The approach to recover here would be to look at the either the existing state or plan output, and start generating the config to match, updating things until you can get an empty plan.
If you want to try, v1.1 will have an experimental add
command (included the current alpha release). This can be used to generate configuration stubs for resources, with an option is to fill in values from the existing state. It will still take manual work to adjust the resources to make a sensible configuration, but it may be worth trying out if you have a lot of resources to map out.
Thanks for the reply, will have to start cracking away at generating the modules then from scratch. On version 1.1, it might be a option, however the project is still on 13.0. The plan was to at least upgrade it, before making changes, but I cant do a apply or just a plan on the current one as the states doesn’t match. Is there another way to get to 1.1 from 0.13, if I cant do a plan currently?
I wouldn’t suggest trying to apply anything with v1.1 until you can make sure everything is working on the current version. However since the experimental add
command only creates config stubs, there’s no reason you couldn’t try using it to generate parts of the config. Just be very sure to keep the cli versions straight so you don’t save any state with v1.1 which could make going back difficult. Might be a good idea to work from a copy of the state to avoid the possibility of corruption entirely.
I suggest something else to use in your plan:
Identify all the resources that are missing its Terraform code, and use Terraform Data Sources to “define” the missing object in your current Terraform code.

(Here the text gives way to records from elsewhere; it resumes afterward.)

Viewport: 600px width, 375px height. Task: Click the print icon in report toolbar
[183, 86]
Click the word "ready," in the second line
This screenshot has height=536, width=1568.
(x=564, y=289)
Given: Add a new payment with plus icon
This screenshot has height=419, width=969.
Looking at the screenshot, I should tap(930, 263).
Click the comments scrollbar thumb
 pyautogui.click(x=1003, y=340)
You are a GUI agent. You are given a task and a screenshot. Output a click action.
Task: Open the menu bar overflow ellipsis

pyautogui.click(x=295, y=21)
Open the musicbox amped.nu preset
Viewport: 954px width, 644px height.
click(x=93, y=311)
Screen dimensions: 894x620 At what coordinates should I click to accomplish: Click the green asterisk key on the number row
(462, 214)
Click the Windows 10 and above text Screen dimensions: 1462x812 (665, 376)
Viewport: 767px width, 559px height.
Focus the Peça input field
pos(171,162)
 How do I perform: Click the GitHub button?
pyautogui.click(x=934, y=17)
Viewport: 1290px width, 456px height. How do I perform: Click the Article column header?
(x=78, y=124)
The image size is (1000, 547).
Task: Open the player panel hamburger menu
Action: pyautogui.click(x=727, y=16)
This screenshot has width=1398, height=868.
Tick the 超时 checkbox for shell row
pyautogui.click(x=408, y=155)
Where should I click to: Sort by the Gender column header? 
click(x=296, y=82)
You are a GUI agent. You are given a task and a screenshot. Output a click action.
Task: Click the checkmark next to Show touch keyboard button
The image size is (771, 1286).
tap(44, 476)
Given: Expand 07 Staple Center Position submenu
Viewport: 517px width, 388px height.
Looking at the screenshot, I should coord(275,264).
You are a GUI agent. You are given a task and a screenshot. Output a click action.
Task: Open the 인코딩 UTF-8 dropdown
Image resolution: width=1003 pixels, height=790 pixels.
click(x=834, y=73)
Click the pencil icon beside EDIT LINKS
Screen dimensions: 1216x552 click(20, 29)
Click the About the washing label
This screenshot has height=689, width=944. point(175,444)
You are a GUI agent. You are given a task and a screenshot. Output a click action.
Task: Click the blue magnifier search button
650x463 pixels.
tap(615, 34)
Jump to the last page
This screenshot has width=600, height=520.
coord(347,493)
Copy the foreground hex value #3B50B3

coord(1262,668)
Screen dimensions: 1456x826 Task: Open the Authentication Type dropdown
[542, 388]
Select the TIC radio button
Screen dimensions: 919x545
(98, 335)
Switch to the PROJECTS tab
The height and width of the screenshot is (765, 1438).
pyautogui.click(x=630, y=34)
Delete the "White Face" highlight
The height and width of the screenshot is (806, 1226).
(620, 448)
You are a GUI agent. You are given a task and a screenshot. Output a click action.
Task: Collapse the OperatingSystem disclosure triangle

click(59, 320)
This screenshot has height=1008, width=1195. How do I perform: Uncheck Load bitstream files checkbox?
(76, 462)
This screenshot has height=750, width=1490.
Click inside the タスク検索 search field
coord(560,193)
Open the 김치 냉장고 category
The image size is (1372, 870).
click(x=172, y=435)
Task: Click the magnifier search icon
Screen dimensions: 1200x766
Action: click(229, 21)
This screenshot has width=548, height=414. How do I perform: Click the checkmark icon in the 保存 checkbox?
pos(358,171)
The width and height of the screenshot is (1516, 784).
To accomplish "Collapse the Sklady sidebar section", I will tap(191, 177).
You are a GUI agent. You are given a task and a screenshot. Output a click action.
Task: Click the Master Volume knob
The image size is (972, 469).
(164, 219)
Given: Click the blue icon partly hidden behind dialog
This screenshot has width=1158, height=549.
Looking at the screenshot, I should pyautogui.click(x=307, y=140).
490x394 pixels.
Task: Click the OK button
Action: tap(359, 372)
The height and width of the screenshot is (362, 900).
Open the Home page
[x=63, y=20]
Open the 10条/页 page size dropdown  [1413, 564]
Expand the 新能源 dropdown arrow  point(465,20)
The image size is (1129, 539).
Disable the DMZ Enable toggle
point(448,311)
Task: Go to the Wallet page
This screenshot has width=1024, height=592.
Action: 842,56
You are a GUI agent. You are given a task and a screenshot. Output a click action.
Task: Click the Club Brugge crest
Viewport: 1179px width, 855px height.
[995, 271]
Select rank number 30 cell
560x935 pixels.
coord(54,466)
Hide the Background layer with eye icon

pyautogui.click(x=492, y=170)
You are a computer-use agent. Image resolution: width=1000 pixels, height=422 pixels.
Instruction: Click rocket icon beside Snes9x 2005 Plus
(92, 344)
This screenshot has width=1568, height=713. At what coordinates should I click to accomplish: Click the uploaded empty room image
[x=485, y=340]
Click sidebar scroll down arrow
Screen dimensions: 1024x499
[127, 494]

Example, imagine you are missing an EBS volume, then use the data source for aws_ebs_volume to replace the missing object.
data "aws_ebs_volume" "missing_volume" {
most_recent = true
filter {
name = "tag:Name"
values = "missing"
}
}
If it is a dependency for other resources, you can now use: data.aws_ebs_volume.missing_volume.id
as input for that dependency.
Actually if you create modules for the missing modules, you can use data sources in those modules and avoid search & replace references.
Example for a module that “created” a security group, now converted to a module that “finds” an existing security group.
module "aws_sg_ec2_default" {
source = "../modules/aws/data/security/group"
vpc_id = module.aws_network_vpc.id
name = var.base_net["aws_sg_ec2_default_name"]
}
output "aws_sg_ec2_default" {value = module.aws_sg_ec2_default.id}
The “new” module uses a data source to find the security group, since the Terrraform resource will be have the same name: module.aws_sg_ec2_default.aws_security_group.default, you can either write the full module or write just the data source.
Later on you can replace the data source in the module with a resource.
Wouldn’t it be a good idea that the state file included a copy of the Terraform code used to produced it? at least you have the state file, I have had projects where no state was available.
Thank you, will have a look at that as well.